¿Cuánto movimiento necesitamos?
Las recomendaciones internacionales indican que las personas adultas deberían realizar, a lo largo de la semana, entre 150 y 300 minutos de actividad física aeróbica de intensidad moderada, o entre 75 y 150 minutos de actividad de intensidad vigorosa, o una combinación equivalente de ambas. También se recomienda incorporar actividades para fortalecer los principales grupos musculares al menos dos días por semana.
Pero estos números no deberían convertirse en una barrera.
Si una persona actualmente realiza muy poca actividad física, comenzar con pequeñas cantidades de movimiento y aumentarlas progresivamente puede ser un buen punto de partida. La Organización Mundial de la Salud destaca que cualquier cantidad de actividad física es mejor que ninguna y que todo movimiento cuenta.
Por ejemplo, algunas personas pueden comenzar caminando unos minutos, incorporando pausas activas durante la jornada laboral o utilizando las escaleras cuando sea posible. Otras pueden preferir bailar, andar en bicicleta, realizar ejercicios en casa, asistir a una clase grupal o practicar un deporte.
Lo importante es encontrar formas de movimiento que sean posibles de sostener en el tiempo.
No todo tiene que ser “hacer ejercicio”
Una idea importante es diferenciar actividad física de ejercicio.

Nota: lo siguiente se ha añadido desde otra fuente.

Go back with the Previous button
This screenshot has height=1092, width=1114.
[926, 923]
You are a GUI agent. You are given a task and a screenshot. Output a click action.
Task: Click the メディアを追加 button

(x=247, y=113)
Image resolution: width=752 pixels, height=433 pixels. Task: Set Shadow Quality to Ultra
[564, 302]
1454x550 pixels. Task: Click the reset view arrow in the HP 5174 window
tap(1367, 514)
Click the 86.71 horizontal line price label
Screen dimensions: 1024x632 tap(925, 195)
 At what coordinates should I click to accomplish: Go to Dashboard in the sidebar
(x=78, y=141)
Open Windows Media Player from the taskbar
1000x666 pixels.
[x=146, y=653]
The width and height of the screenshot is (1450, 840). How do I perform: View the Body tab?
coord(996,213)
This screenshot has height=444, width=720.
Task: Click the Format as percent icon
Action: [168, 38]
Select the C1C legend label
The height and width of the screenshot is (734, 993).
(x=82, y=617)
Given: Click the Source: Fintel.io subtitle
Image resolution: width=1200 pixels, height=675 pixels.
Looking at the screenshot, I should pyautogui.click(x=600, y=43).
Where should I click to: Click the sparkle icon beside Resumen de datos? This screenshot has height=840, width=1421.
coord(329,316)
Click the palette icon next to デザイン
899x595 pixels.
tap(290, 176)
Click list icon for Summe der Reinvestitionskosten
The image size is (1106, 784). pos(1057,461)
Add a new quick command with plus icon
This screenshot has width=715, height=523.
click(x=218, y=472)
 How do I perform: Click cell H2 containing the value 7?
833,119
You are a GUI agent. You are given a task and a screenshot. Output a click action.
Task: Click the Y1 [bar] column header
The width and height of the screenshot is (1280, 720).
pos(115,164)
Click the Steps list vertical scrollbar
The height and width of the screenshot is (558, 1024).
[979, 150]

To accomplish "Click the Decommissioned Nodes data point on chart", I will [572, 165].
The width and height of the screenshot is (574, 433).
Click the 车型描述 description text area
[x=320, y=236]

El ejercicio es una forma planificada y estructurada de actividad física, como salir a correr, realizar una rutina de fuerza o asistir a una clase de gimnasia. La actividad física es un concepto más amplio: incluye también caminar para trasladarse, jugar, bailar, realizar tareas domésticas o moverse durante el trabajo.
Esta diferencia permite pensar el cuidado cardiovascular más allá del gimnasio.
En una jornada habitual podemos acumular movimiento de distintas maneras: caminar algunas cuadras, bajarnos antes del transporte, trasladarnos en bicicleta cuando las condiciones lo permiten, realizar tareas domésticas, jugar con niñas y niños o dedicar un momento del día a bailar o caminar.
Cada una de estas acciones puede formar parte de una vida más activa.